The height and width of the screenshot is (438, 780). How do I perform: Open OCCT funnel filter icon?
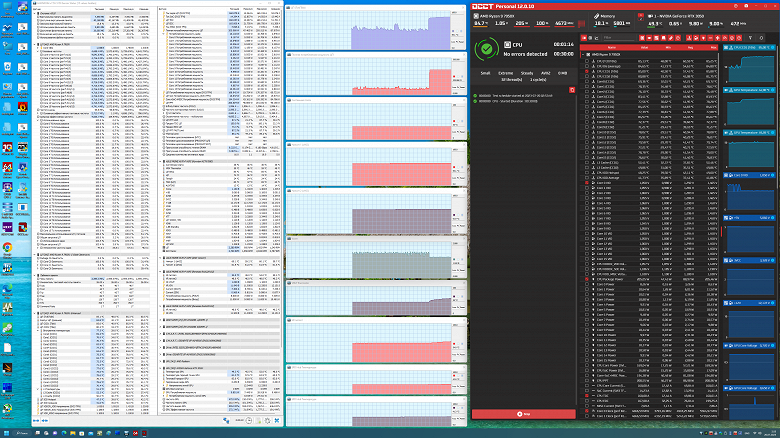point(751,38)
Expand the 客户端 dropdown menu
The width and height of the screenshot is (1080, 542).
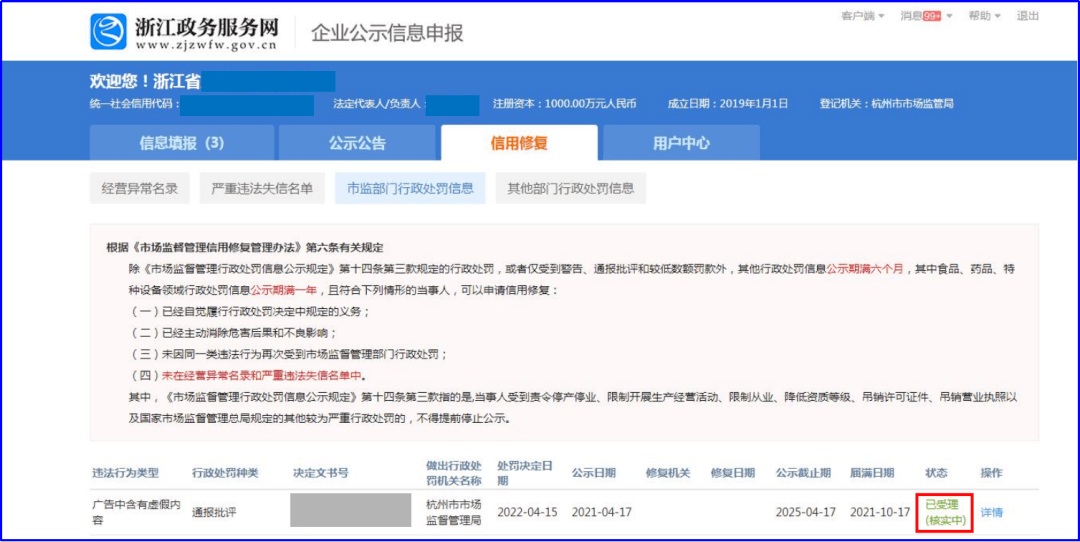pos(862,16)
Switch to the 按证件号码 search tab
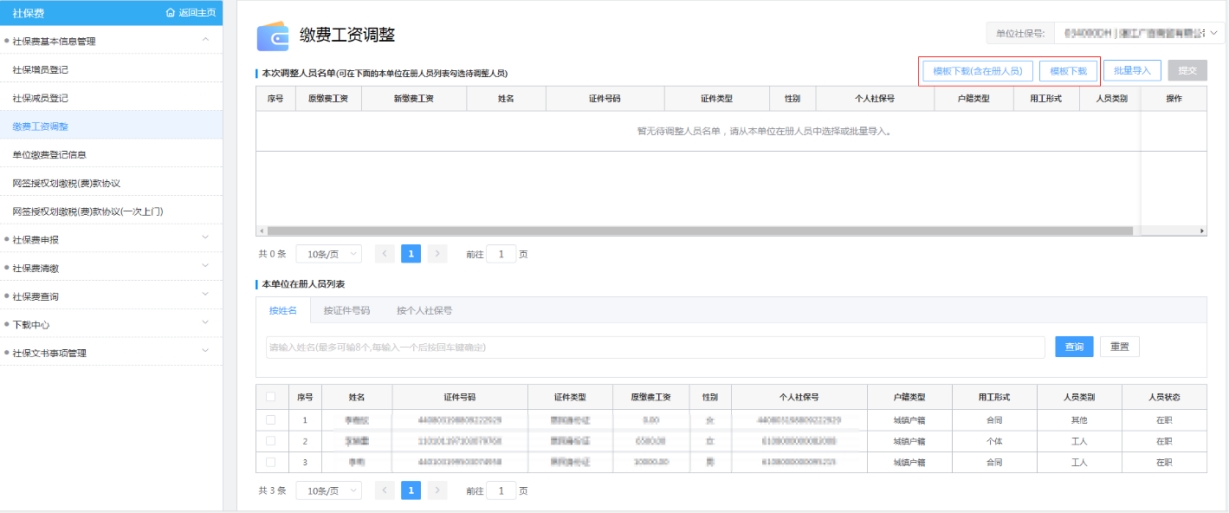The width and height of the screenshot is (1229, 513). coord(346,311)
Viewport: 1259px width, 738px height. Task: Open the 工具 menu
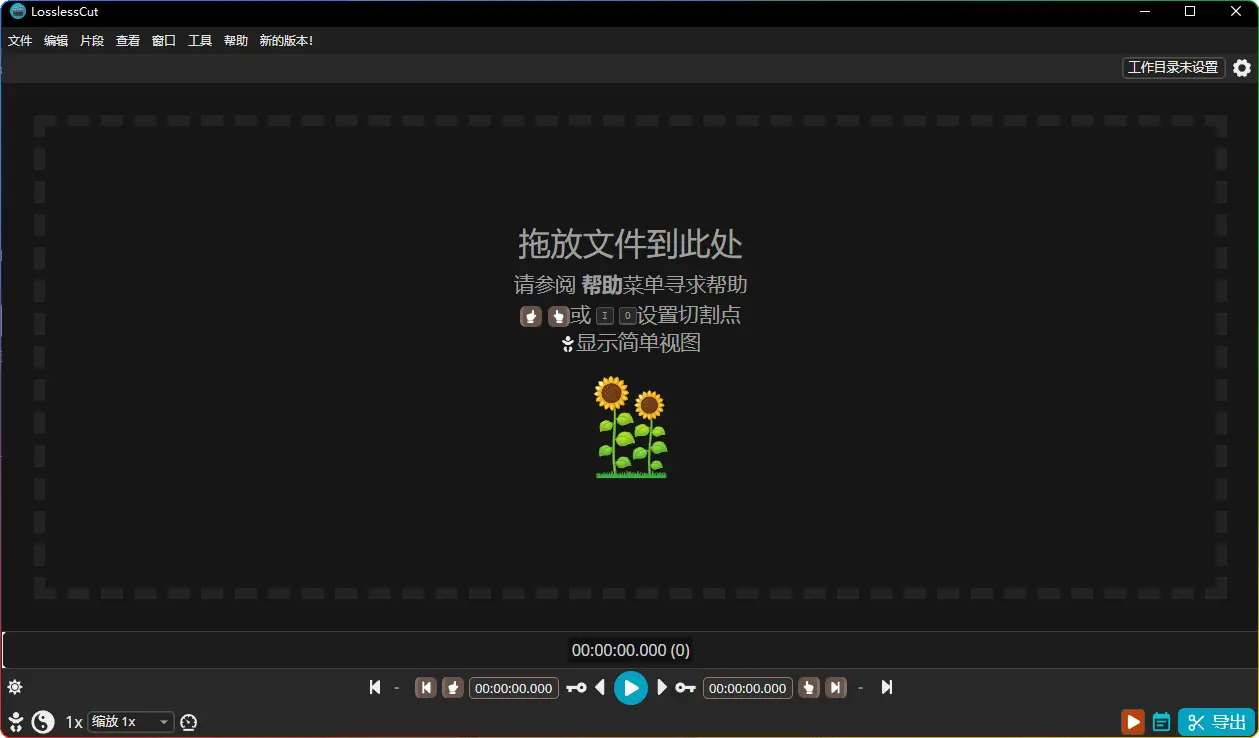click(200, 41)
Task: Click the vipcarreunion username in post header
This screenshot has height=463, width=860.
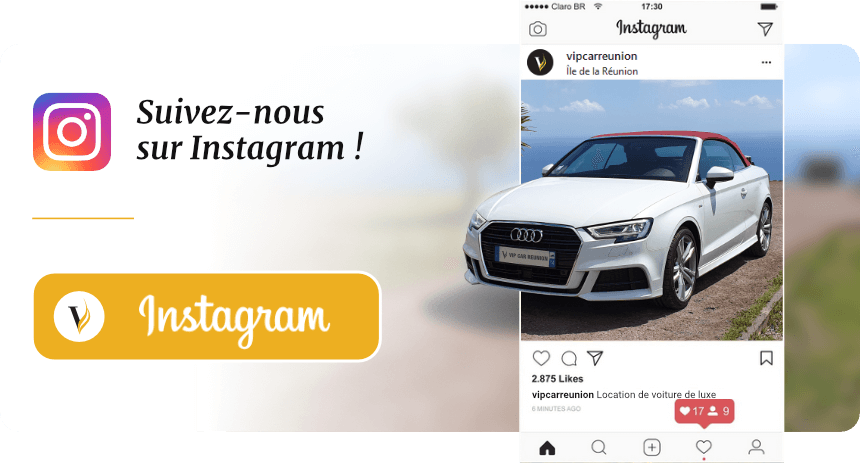Action: coord(602,56)
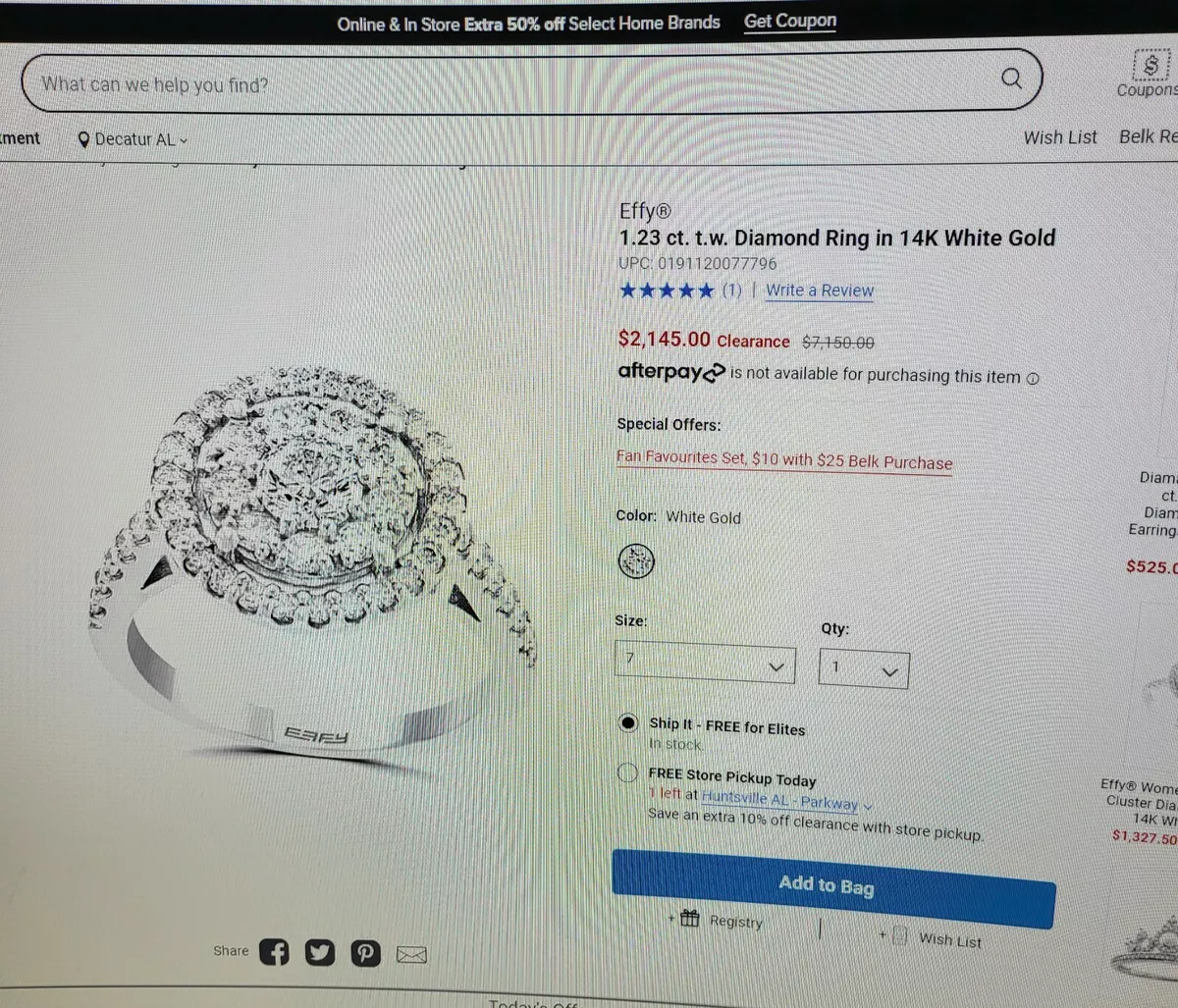Screen dimensions: 1178x1008
Task: Select the White Gold color swatch
Action: [636, 561]
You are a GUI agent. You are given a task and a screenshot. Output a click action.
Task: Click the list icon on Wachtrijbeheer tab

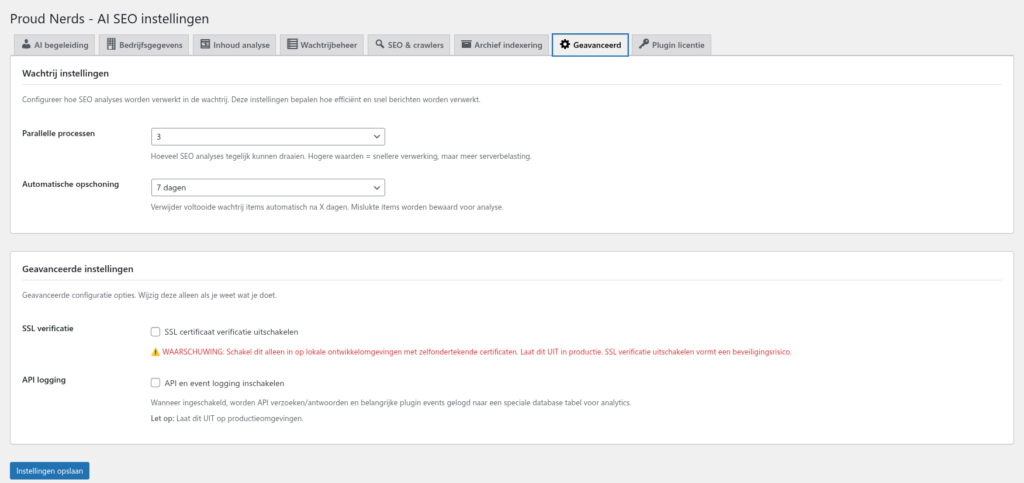292,45
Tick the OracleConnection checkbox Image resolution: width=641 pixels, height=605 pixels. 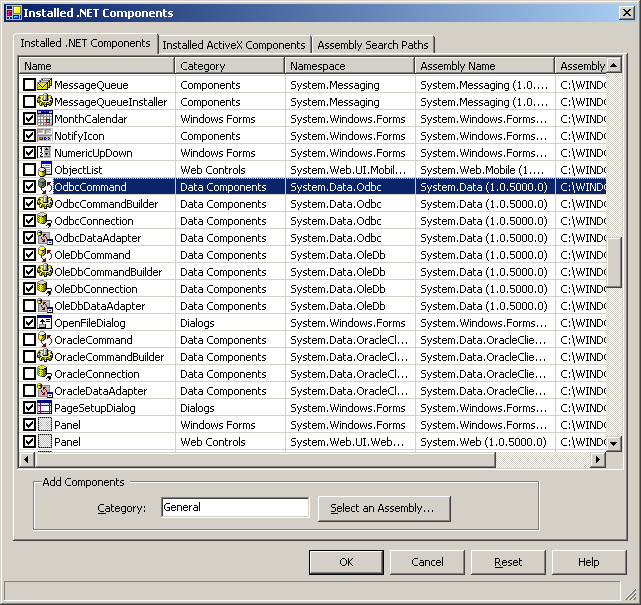29,374
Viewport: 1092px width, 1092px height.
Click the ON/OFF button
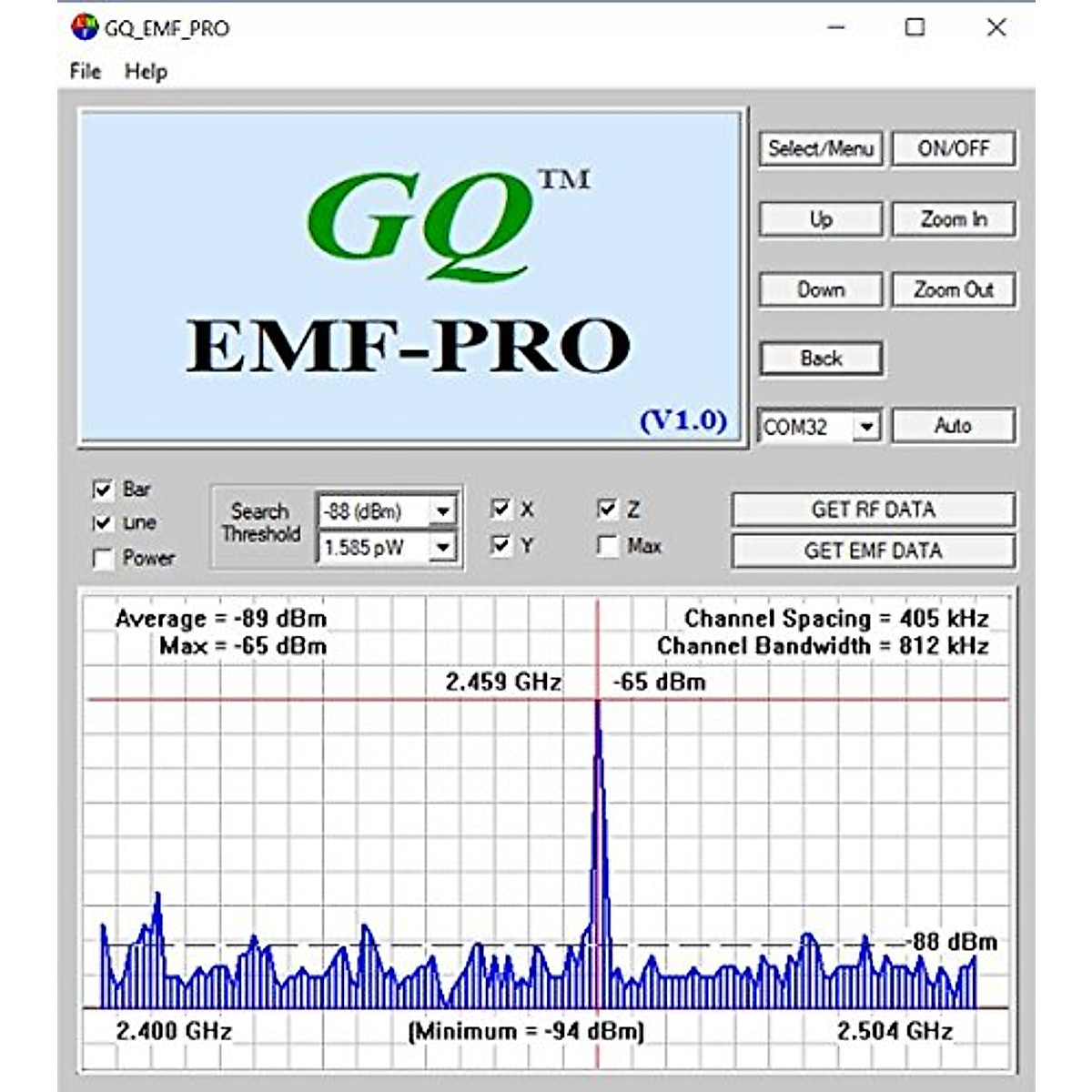pos(953,148)
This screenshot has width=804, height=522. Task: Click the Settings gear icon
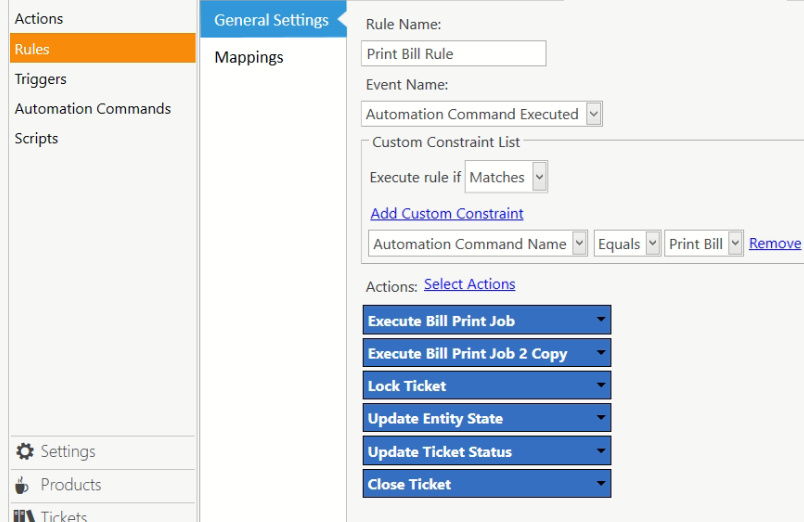point(25,452)
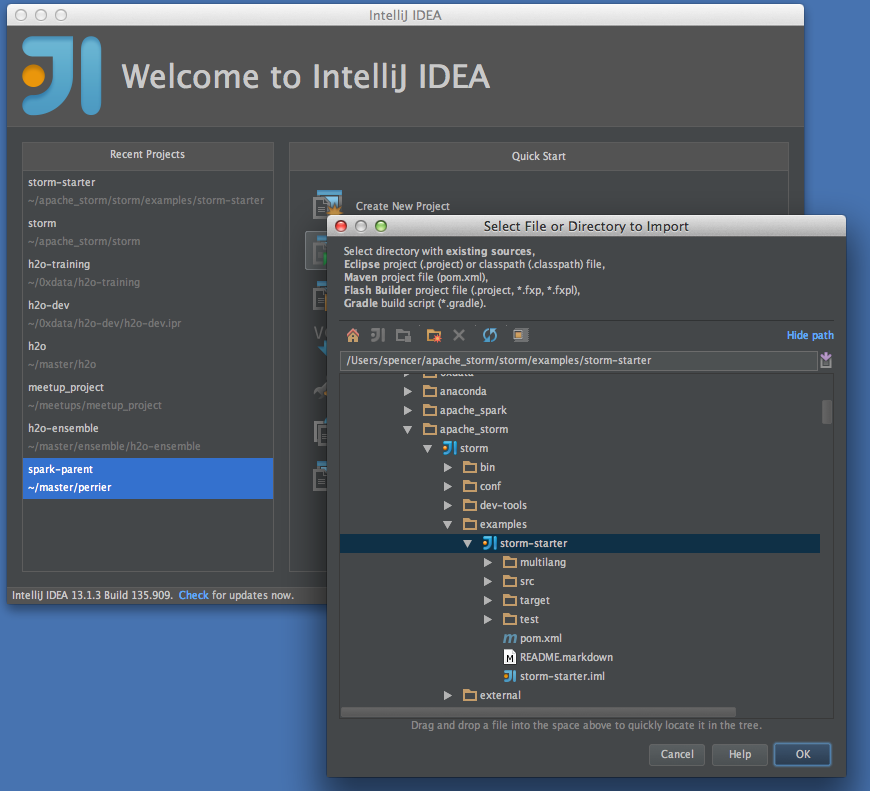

★ ★ ★ ★

**WHAT THE TASK ASKS**
A picture must not appear in the copy. Transcribe exactly the lines from the one with "Click the ON/OFF button" through the final line of the entries, both included, and no more.

**THE COMPLETED TASK**
Click the ON/OFF button
pos(953,148)
This screenshot has width=804, height=522. Task: Click the Settings gear icon
point(25,452)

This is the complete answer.